Hydrothermal Synthesis Of Rare Earth Doping Of Batio <sub> 3 </ Sub> Powder Preparation

BaTiO₃ electronic ceramics is the basic material of dielectric and semiconductor ceramics, which was widely used in martial and demotic electronic machine. As the grain size of BaTiO₃ powder which is synthesised by solid-state reaction is too big to satisfy the request in the precision component. So it is the research emphases and hotspot that adopting advanced techniques to prepare fine BaTiO₃ powder.To begin with, BaTiO₃ nanoparticle was synthesized by hydrothermal method, using BaCl2·2H2O, TiCl4 as the raw materials and NaOH as mineralizes in this paper. The composition, morphology, microstructure of BaTiO₃ powders were investigated by XRD, SEM and TG–DTA analysis. The effect of Ba/Ti molar ratio, the excess concentration of NaOH aqueous, the reaction time and temperature were studied. As is indicated by results: The pure tetragonal barium titanate powder was obtained at 230oC, in only 12h under the conditions of Ba/Ti =1.6, the NaOH excess concentration was 1.5mol/L.Furthermore, Dy doped barium titanate or La doped barium titanate powder was prepared by the hydrothermal reactions.
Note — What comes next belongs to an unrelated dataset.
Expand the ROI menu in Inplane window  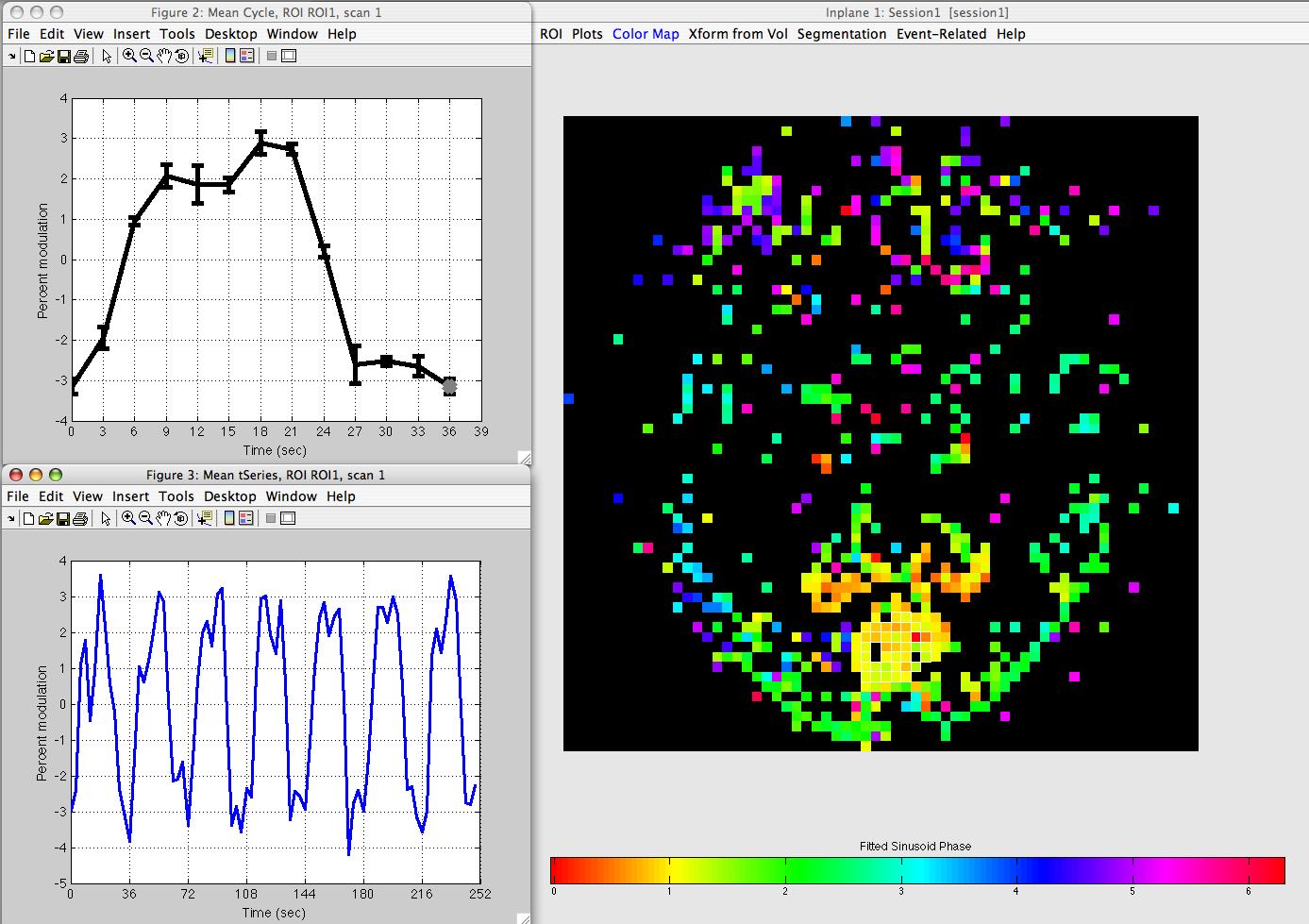(550, 34)
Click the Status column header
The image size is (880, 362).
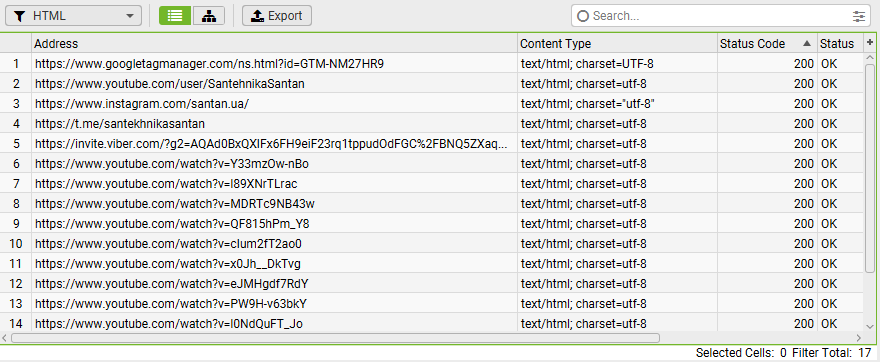[x=840, y=44]
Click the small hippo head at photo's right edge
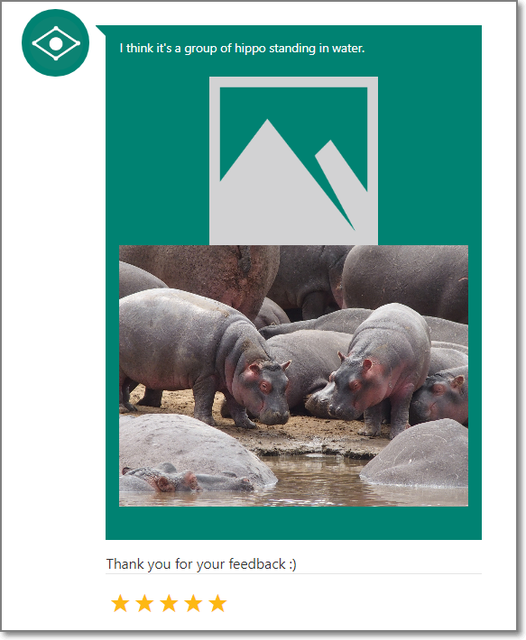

As depicted in resulting: (1) Dy or La entered into the BaTiO₃ lattice in the range of the experiment doped contents(W(Ln2O3)%: 0.2～1.2). There's no second phase appeared in the BaTiO₃. Ba site was replaced if a little Dy2O3 was doped but some more Dy would take up the positions of Ti. Majority of La3+ entered the crystal lattice to substitute of Ba2+, as they had the closely radius;(2) When Dy2O3 content was 0.6wt%, grains growth was effectively restrained and ceramic grain size was 400nm, the dielectric constant getted up to 4700 in the room temperature. And When La2O3 content was 0.8wt%, the crystal constant getted the maximum, the dielectric constant achieved 4879.Finally, the ceramic preparation craft was studied and the influence factors in the processes of pelleting, tabletting, ejecting glue, sintering, drive silver and the metallization were discussed. Our lab have also established the reasonable technological conditions which enabled the prepared ceramic to achieve the anticipated B4–402 performance(εr: 2400～2800; tgδ≤1.5×10-2).